Undated photo of hemlock tree infested with the hemlock woolly adelgid.
Courtesy of Maine Department of Agriculture
Undated photo of hemlock tree infested with the hemlock woolly adelgid.
Posted Feb. 27, 2012, at 5:20 p.m.
Last modified Feb. 27, 2012, at 5:54 p.m.

The Maine Forest Service will offer a presentation on the hemlock woolly adelgid — an invasive pest threatening Maine’s hemlock trees — at 5 p.m. Tuesday in Bar Harbor.

Hemlock woolly adelgids have been found in more than 30 Maine towns. While most infestations are located in the southern end of the state, three infestations have been found in the town of Mount Desert since September 2011. The Maine Forest Service is surveying additional areas on MDI and plans to expand the search to other parts of Down East Maine.

A native of Asia, the woolly adelgid is an aphidlike insect about the size of a pinhead that attacks trees by sucking out sap at the base of the needle. Infested hemlock trees will have a white, woolly or cottony substance found on the underside of branches at the base of the needles.

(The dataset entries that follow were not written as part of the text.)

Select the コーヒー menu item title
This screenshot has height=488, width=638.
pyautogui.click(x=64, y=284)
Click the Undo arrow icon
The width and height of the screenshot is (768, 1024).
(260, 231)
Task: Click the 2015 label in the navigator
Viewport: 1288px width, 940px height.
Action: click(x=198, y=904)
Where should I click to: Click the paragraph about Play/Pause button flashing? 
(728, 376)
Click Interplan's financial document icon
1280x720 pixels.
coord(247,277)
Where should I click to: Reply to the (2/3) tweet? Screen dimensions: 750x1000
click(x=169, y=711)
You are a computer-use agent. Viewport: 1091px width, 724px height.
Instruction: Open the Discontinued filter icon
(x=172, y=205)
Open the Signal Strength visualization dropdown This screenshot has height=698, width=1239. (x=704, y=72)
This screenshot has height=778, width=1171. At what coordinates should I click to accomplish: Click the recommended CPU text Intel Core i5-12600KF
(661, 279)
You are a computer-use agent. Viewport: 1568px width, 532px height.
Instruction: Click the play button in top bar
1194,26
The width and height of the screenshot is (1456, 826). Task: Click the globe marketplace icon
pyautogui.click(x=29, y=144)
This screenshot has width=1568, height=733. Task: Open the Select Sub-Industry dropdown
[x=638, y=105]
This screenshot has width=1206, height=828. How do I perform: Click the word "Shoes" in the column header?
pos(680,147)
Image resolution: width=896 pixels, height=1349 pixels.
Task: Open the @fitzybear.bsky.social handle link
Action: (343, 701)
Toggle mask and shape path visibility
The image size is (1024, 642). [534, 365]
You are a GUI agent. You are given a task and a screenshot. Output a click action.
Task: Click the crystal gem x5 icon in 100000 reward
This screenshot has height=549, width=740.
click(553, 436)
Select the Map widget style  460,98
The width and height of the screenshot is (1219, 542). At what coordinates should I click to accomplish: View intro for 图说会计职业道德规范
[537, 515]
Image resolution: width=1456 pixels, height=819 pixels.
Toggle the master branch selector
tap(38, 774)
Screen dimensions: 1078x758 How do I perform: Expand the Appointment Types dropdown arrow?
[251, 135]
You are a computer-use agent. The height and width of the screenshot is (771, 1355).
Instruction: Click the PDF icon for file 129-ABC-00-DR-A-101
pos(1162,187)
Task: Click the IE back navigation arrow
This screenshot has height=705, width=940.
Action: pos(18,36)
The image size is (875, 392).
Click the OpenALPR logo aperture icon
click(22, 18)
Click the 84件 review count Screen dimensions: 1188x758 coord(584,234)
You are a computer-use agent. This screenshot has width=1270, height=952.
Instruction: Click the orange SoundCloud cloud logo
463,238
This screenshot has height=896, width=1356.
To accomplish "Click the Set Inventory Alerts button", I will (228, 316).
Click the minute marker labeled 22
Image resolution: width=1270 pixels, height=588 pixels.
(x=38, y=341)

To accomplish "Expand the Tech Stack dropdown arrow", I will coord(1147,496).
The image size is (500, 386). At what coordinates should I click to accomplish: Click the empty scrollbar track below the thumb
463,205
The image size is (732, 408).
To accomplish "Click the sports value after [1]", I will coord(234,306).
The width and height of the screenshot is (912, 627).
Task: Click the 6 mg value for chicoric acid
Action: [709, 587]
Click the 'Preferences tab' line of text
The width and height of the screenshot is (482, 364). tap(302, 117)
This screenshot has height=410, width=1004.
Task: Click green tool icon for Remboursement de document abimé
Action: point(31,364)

The adelgids gradually weaken the tree, causing many to turn brown, drop their needles and eventually die. The insect has devastated entire hemlock groves throughout the South and is steadily expanding its range.

Tuesday’s meeting, which is part of “National Invasive Species Awareness Week,” will be held at Jesup Memorial Library in Bar Harbor. The event is sponsored by the Bar Harbor Conservation Commission.